-- Opening Marker --
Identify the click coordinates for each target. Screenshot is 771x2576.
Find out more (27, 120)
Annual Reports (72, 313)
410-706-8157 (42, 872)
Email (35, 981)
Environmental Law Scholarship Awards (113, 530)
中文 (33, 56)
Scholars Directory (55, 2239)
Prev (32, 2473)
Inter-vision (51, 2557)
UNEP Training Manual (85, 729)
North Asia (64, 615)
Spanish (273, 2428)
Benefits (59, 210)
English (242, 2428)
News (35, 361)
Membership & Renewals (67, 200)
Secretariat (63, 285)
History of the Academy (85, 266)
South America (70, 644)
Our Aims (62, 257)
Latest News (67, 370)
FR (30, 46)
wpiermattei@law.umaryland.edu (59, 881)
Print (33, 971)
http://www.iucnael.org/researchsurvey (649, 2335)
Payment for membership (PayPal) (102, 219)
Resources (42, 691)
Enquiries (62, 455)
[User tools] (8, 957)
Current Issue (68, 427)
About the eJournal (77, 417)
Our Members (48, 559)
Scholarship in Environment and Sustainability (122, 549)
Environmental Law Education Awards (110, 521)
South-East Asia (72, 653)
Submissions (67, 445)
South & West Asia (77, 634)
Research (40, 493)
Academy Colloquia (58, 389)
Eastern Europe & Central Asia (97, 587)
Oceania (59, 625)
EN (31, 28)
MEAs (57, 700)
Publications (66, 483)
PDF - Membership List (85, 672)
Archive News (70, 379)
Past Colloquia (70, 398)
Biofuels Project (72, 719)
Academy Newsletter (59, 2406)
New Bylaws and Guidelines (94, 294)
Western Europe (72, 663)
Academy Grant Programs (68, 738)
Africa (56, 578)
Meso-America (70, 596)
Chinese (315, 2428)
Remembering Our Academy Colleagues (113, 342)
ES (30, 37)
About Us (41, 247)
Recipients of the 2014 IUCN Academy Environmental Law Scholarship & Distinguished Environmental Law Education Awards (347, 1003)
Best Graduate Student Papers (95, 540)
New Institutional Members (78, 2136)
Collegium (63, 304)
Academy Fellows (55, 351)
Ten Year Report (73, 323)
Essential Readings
-- Closing Marker --
Exercise prompt:
Each line, from the one that holds "MEAs (57, 700)" through the last line of the entries, must be repeated exactly. Leave out everything else.

Solution to this problem:
MEAs (57, 700)
Publications (66, 483)
PDF - Membership List (85, 672)
Archive News (70, 379)
Past Colloquia (70, 398)
Biofuels Project (72, 719)
Academy Newsletter (59, 2406)
New Bylaws and Guidelines (94, 294)
Western Europe (72, 663)
Academy Grant Programs (68, 738)
Africa (56, 578)
Meso-America (70, 596)
Chinese (315, 2428)
Remembering Our Academy Colleagues (113, 342)
ES (30, 37)
About Us (41, 247)
Recipients of the 2014 IUCN Academy Environmental Law Scholarship & Distinguished Environmental Law Education Awards (347, 1003)
Best Graduate Student Papers (95, 540)
New Institutional Members (78, 2136)
Collegium (63, 304)
Academy Fellows (55, 351)
Ten Year Report (73, 323)
Essential Readings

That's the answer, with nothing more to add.